So back to the original problem, which in short, revolves around these two
functions (with comments included by me):
/* called with kernfs rwsem for this kobj held */
static ssize_t show(struct kobject *kobj, struct attribute *attr, char *buf)
{
struct cpufreq_policy *policy = to_policy(kobj);
struct freq_attr *fattr = to_attr(attr);
ssize_t ret;
if (!down_read_trylock(&cpufreq_rwsem))
return -EINVAL;
down_read(&policy->rwsem);
and
static ssize_t store(struct kobject *kobj, struct attribute *attr,
const char *buf, size_t count)
{
struct cpufreq_policy *policy = to_policy(kobj);
struct freq_attr *fattr = to_attr(attr);
ssize_t ret = -EINVAL;
get_online_cpus();
if (!cpu_online(policy->cpu))
goto unlock;
if (!down_read_trylock(&cpufreq_rwsem))
goto unlock;
down_write(&policy->rwsem);
/* if governor switch, calls sysfs_remove_group
* and acquires kernfs rwsem for this kobj */
There's another bug here which I haven't had a chance to discuss. There's the
possibility that we have multiple threads waiting at the store's
down_write(&policy->rwsem) when another thread does a governor switch. When
the policy->rwsem is released by the governor switch thread, all the other
threads will enter this code path and race through while looking at stale data.
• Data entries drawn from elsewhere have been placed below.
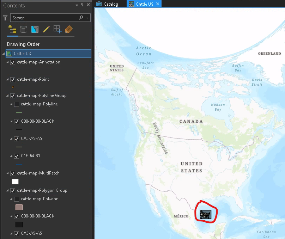Screen dimensions: 285x239
Task: Pin the Contents pane with auto-hide icon
Action: tap(82, 5)
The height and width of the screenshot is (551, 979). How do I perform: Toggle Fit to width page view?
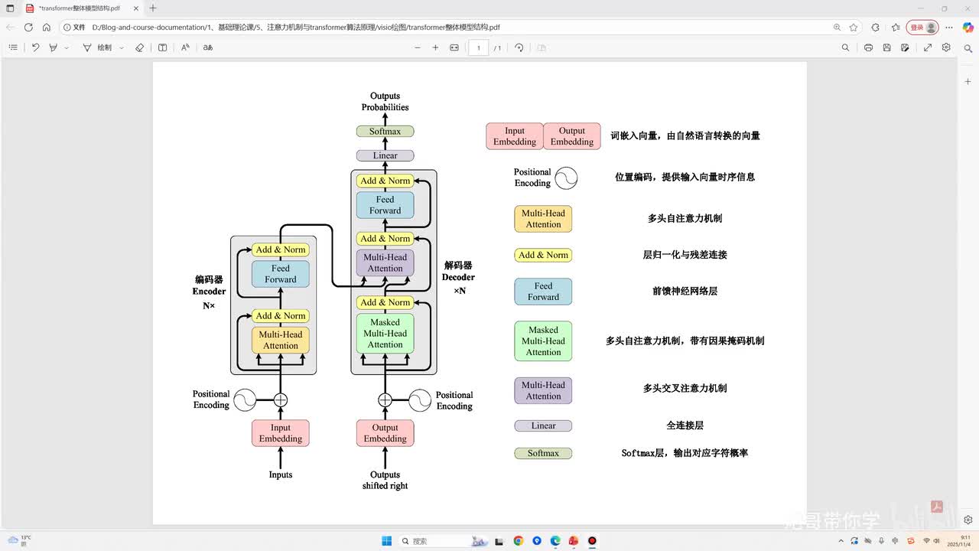click(x=454, y=47)
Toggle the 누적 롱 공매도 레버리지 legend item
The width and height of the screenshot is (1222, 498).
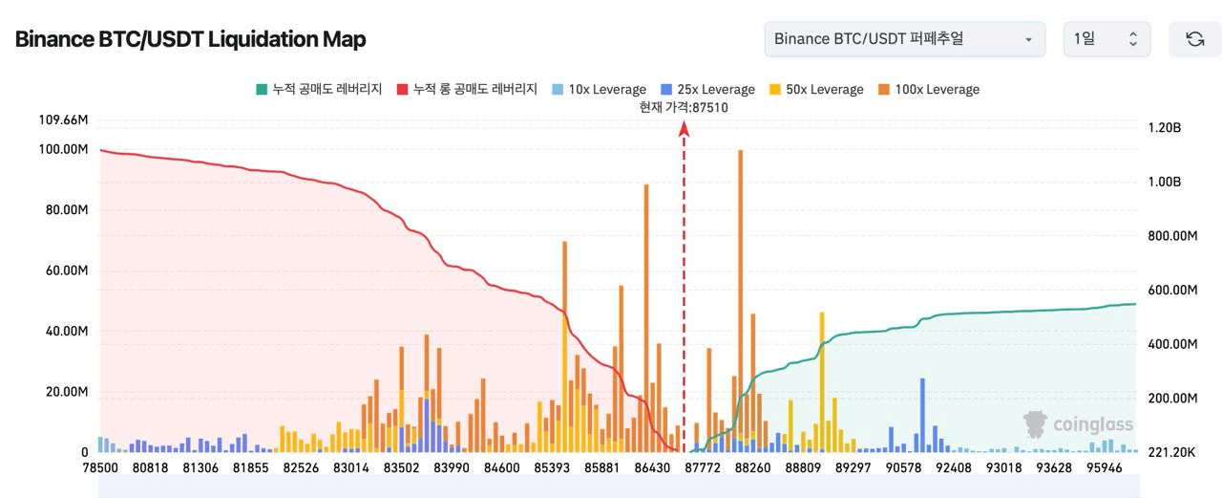(x=466, y=90)
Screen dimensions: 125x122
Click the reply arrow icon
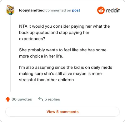41,99
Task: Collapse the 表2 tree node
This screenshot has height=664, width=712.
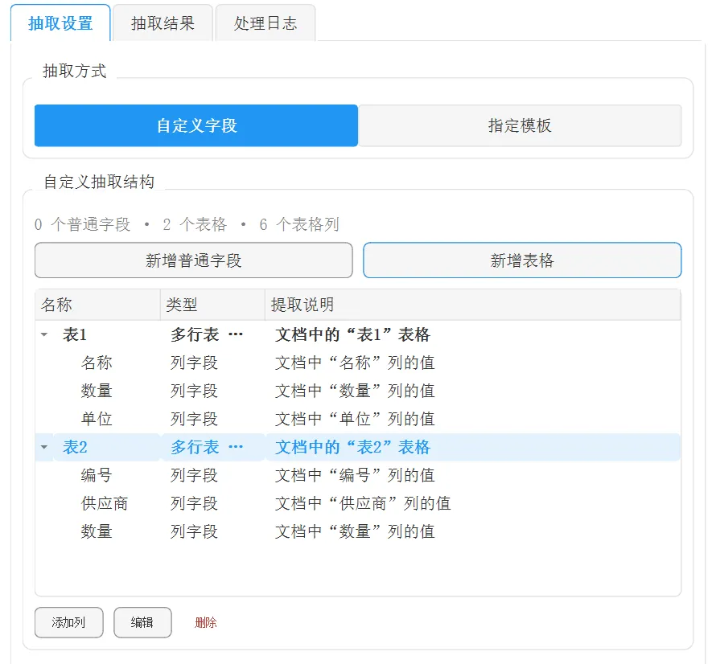Action: [x=44, y=447]
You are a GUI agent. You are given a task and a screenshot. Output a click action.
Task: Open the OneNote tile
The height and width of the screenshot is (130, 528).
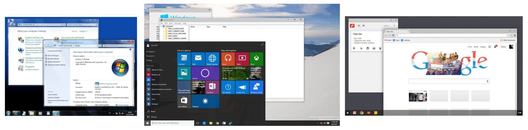(212, 87)
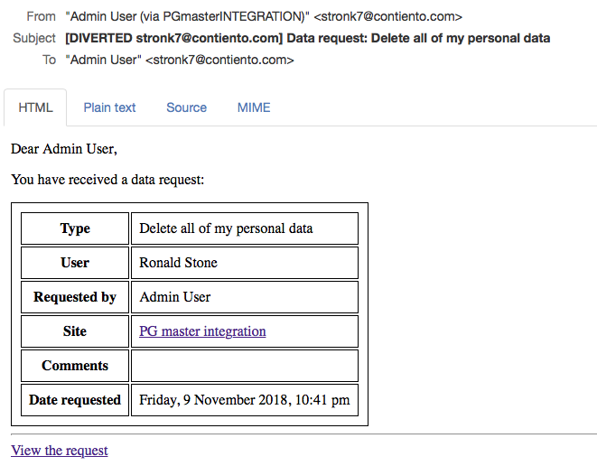Open the MIME tab
Image resolution: width=597 pixels, height=475 pixels.
(254, 107)
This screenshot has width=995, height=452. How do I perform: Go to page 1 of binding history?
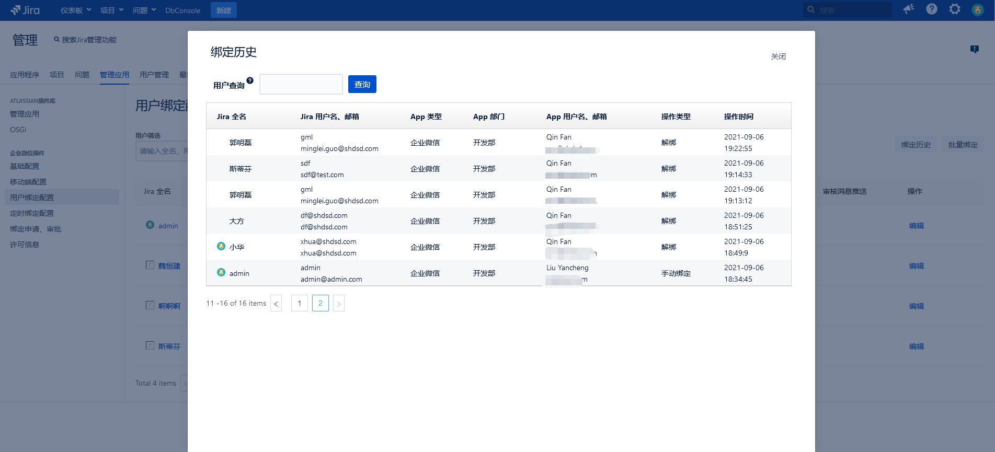[300, 303]

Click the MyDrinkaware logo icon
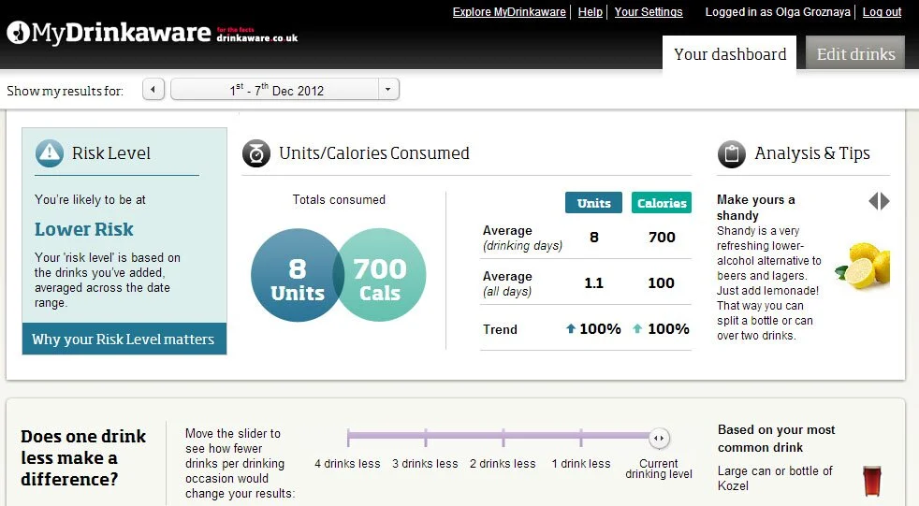coord(18,33)
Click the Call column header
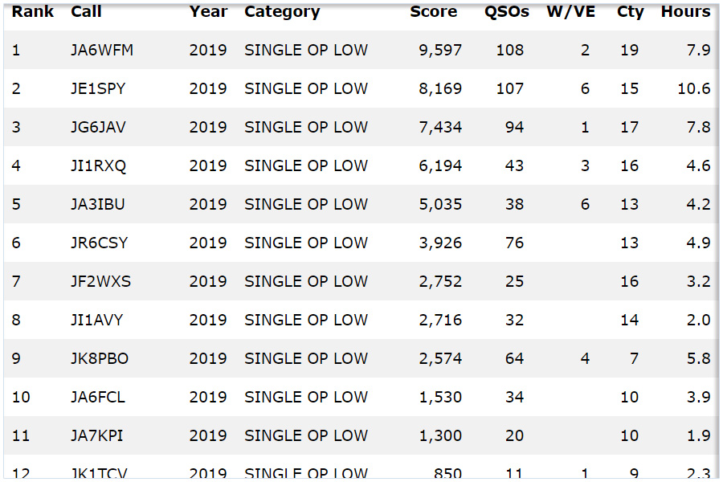Image resolution: width=723 pixels, height=482 pixels. tap(85, 12)
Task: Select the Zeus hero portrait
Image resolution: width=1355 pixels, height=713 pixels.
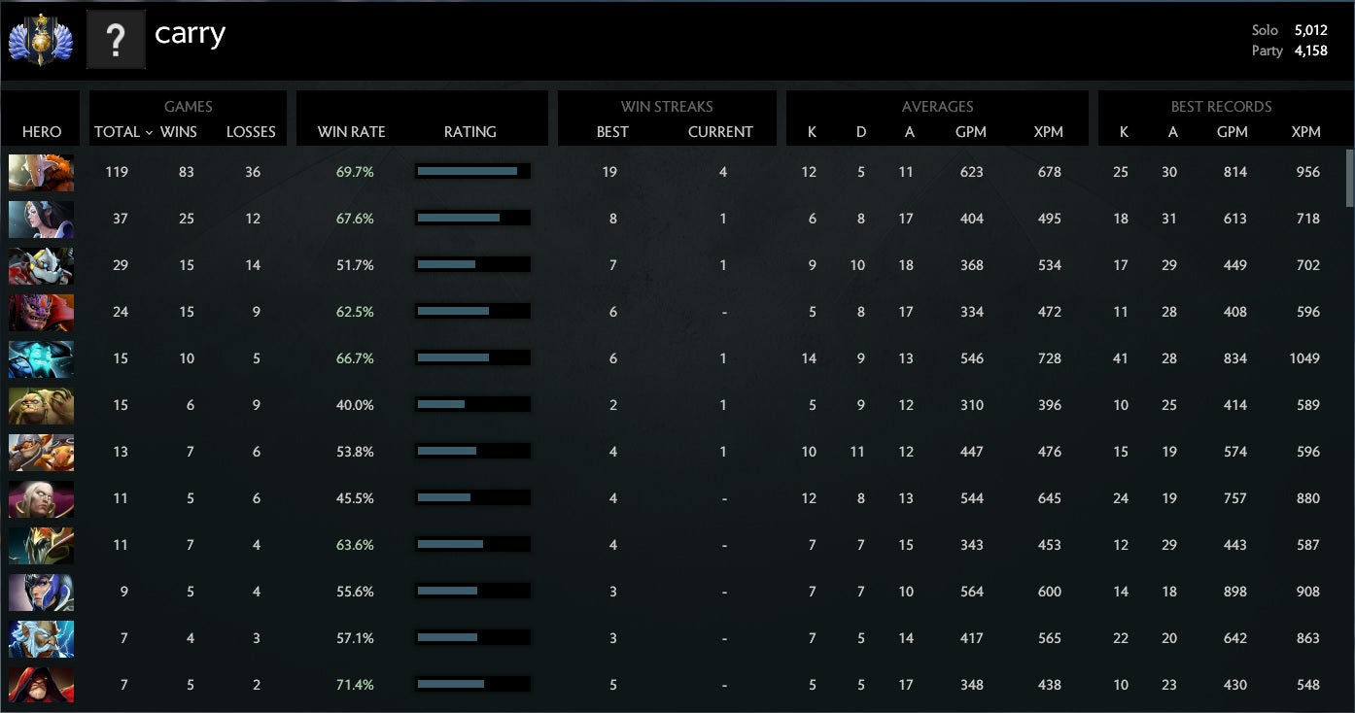Action: pyautogui.click(x=41, y=638)
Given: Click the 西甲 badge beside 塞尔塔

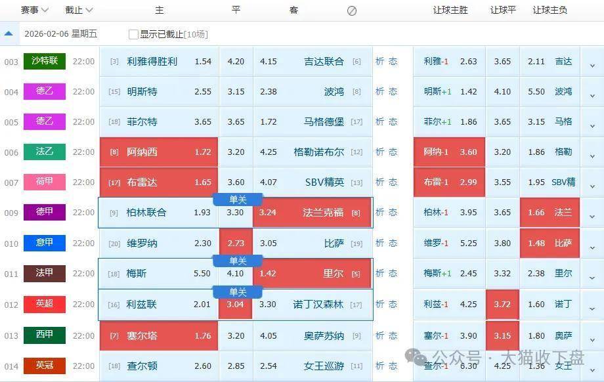Looking at the screenshot, I should 44,335.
We hit some NULL pointers (very similar to the ones originally reported in this
thread) and, of course, the system dies.
I wonder if the show() down_read(&policy->rwsem) needs to be a
down_read_trylock(), and similarily in the store the down_write(&policy->rwsem)
needs to be a down_write_trylock() ?
We would also have to do a check on policy->governor_enabled to verify that
the data was still valid after taking the lock.
*If* we were to make this change, does that also happen to fix the risk of a
deadlock in this code?
That might be too hacky ... gotta be a better way :/ ...
Anyway, just a thought.